» **Tasks**
1. In the article about Bishop Robert Barron's new appointment, how long had he served as an auxiliary bishop in Los Angeles?
2. Output word for word the part of the article on Bishop Barron's appointment that begins at the words "Pope Francis has" and stops after the words "Los Angeles time).".

Pope Francis has named Bishop Robert E. Barron the next bishop of the Diocese of Winona-Rochester in Minnesota, transferring him from the Santa Barbara pastoral region of the Archdiocese of Los Angeles, where he has served as an auxiliary bishop for nearly seven years.
“I’m thrilled to receive this new appointment as bishop of Winona-Rochester,” Bishop Barron told Angelus Thursday morning. “I look forward to meeting the people and priests of this diocese. I’ll certainly miss LA, especially the good people of the Santa Barbara pastoral region. I’d ask humbly for prayers.”
The appointment was announced by the Vatican at noon today in Rome (3 a.m. Los Angeles time).
The 62-year-old Chicago native will succeed Bishop John M. Quinn, who in December 2020 turned 75, the age at which canon law requires bishops to submit their resignation to the pope. Bishop Barron is expected to be formally installed as bishop of the diocese sometime in the coming months.

Stored items:
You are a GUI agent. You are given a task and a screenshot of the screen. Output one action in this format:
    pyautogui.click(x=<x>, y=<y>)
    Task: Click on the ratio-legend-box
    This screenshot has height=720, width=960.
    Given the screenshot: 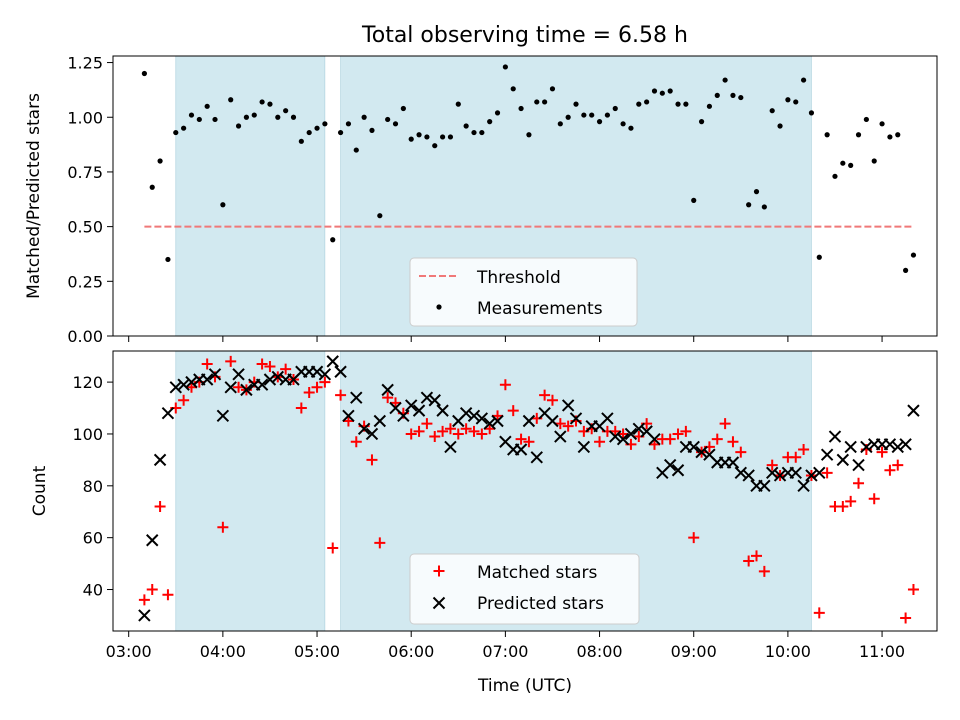 What is the action you would take?
    pyautogui.click(x=524, y=292)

» **Results in order**
1. Nearly seven years.

2.
Pope Francis has named Bishop Robert E. Barron the next bishop of the Diocese of Winona-Rochester in Minnesota, transferring him from the Santa Barbara pastoral region of the Archdiocese of Los Angeles, where he has served as an auxiliary bishop for nearly seven years.
“I’m thrilled to receive this new appointment as bishop of Winona-Rochester,” Bishop Barron told Angelus Thursday morning. “I look forward to meeting the people and priests of this diocese. I’ll certainly miss LA, especially the good people of the Santa Barbara pastoral region. I’d ask humbly for prayers.”
The appointment was announced by the Vatican at noon today in Rome (3 a.m. Los Angeles time).